Output all records exactly, with no images.

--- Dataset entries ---
<<<<
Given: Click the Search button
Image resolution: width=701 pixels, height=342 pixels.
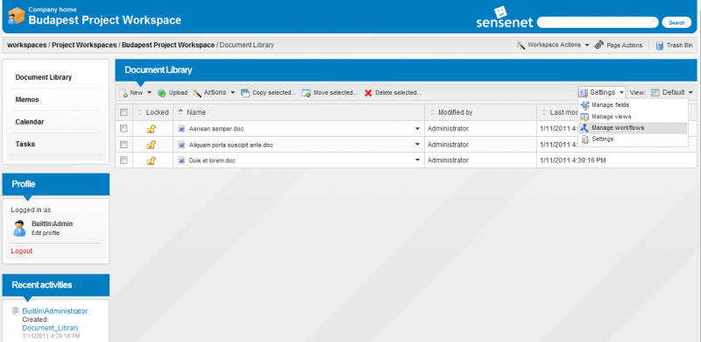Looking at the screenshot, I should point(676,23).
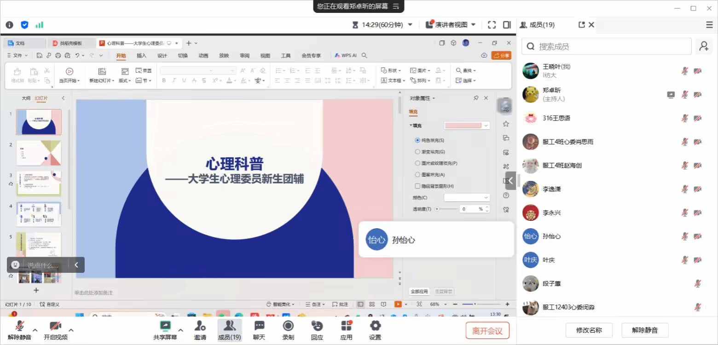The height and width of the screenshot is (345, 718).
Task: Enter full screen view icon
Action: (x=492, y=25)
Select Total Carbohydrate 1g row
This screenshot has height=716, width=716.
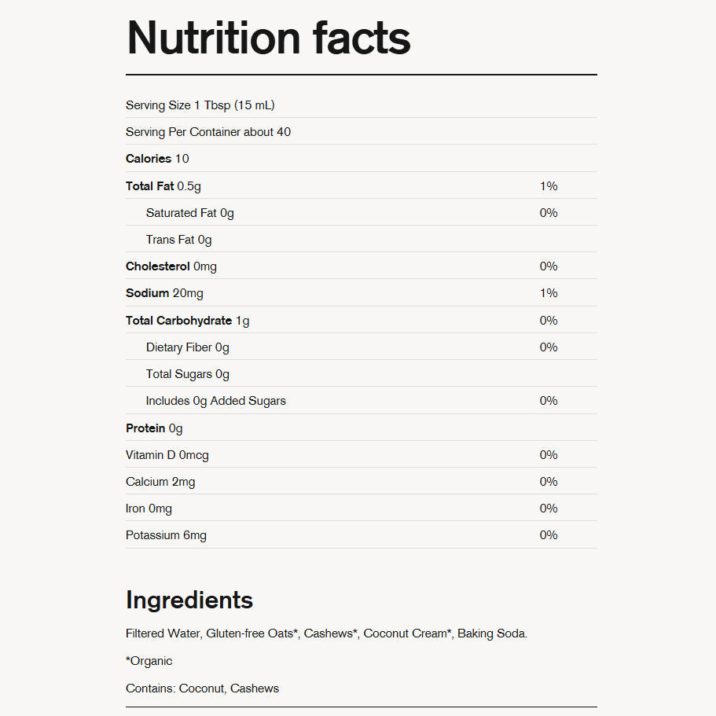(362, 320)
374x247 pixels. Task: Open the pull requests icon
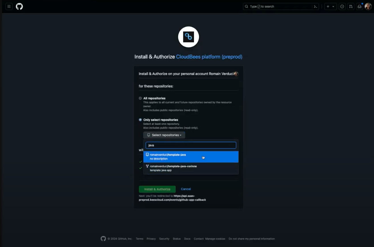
>>>>
--- Task response ---
Given: Click the Search button
Image resolution: width=701 pixels, height=342 pixels.
Looking at the screenshot, I should point(676,23).
The height and width of the screenshot is (345, 718).
Task: Enter full screen view icon
Action: (x=492, y=25)
Select Total Carbohydrate 1g row
This screenshot has height=716, width=716.
(362, 320)
374x247 pixels. Task: Open the pull requests icon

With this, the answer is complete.